Activity: Copy the data exactly. Leave nothing out.

* * *

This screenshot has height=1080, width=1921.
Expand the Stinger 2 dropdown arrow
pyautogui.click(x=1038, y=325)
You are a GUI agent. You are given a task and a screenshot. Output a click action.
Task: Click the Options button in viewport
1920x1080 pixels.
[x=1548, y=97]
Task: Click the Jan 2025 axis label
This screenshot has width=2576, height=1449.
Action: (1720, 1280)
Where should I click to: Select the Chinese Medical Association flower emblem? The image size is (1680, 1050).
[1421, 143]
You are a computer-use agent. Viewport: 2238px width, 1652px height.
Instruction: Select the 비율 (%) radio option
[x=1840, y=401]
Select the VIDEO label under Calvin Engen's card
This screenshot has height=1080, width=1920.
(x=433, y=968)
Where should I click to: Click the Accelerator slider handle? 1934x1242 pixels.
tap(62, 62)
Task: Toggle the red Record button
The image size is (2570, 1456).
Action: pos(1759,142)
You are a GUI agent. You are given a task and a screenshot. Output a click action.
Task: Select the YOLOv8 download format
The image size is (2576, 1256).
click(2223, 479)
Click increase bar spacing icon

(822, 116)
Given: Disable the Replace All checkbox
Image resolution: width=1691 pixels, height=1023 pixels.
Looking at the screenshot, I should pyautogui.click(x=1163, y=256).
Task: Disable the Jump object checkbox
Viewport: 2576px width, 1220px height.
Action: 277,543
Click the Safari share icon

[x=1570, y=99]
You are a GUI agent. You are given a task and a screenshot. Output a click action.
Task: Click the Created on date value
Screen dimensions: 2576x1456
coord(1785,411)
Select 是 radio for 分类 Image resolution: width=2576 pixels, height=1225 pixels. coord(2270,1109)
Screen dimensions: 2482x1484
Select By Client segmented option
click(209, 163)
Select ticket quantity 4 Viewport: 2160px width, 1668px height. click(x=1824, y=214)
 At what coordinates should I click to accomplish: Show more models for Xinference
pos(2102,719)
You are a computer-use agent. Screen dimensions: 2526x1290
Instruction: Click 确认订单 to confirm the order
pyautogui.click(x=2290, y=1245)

* * *

Worked solution:
This screenshot has height=1080, width=1921.
Expand the Stinger 2 dropdown arrow
pyautogui.click(x=1038, y=325)
You are a GUI agent. You are given a task and a screenshot. Output a click action.
Task: Click the Options button in viewport
1920x1080 pixels.
[x=1548, y=97]
Task: Click the Jan 2025 axis label
This screenshot has width=2576, height=1449.
Action: (1720, 1280)
Where should I click to: Select the Chinese Medical Association flower emblem? The image size is (1680, 1050).
[1421, 143]
You are a computer-use agent. Viewport: 2238px width, 1652px height.
Instruction: Select the 비율 (%) radio option
[x=1840, y=401]
Select the VIDEO label under Calvin Engen's card
This screenshot has height=1080, width=1920.
(x=433, y=968)
Where should I click to: Click the Accelerator slider handle? 1934x1242 pixels.
tap(62, 62)
Task: Toggle the red Record button
The image size is (2570, 1456).
Action: pos(1759,142)
You are a GUI agent. You are given a task and a screenshot. Output a click action.
Task: Select the YOLOv8 download format
The image size is (2576, 1256).
click(2223, 479)
Click increase bar spacing icon

(822, 116)
Given: Disable the Replace All checkbox
Image resolution: width=1691 pixels, height=1023 pixels.
Looking at the screenshot, I should pyautogui.click(x=1163, y=256).
Task: Disable the Jump object checkbox
Viewport: 2576px width, 1220px height.
Action: 277,543
Click the Safari share icon

[x=1570, y=99]
You are a GUI agent. You are given a task and a screenshot. Output a click action.
Task: Click the Created on date value
Screen dimensions: 2576x1456
coord(1785,411)
Select 是 radio for 分类 Image resolution: width=2576 pixels, height=1225 pixels. coord(2270,1109)
Screen dimensions: 2482x1484
Select By Client segmented option
click(209, 163)
Select ticket quantity 4 Viewport: 2160px width, 1668px height. click(x=1824, y=214)
 At what coordinates should I click to accomplish: Show more models for Xinference
pos(2102,719)
You are a computer-use agent. Screen dimensions: 2526x1290
Instruction: Click 确认订单 to confirm the order
pyautogui.click(x=2290, y=1245)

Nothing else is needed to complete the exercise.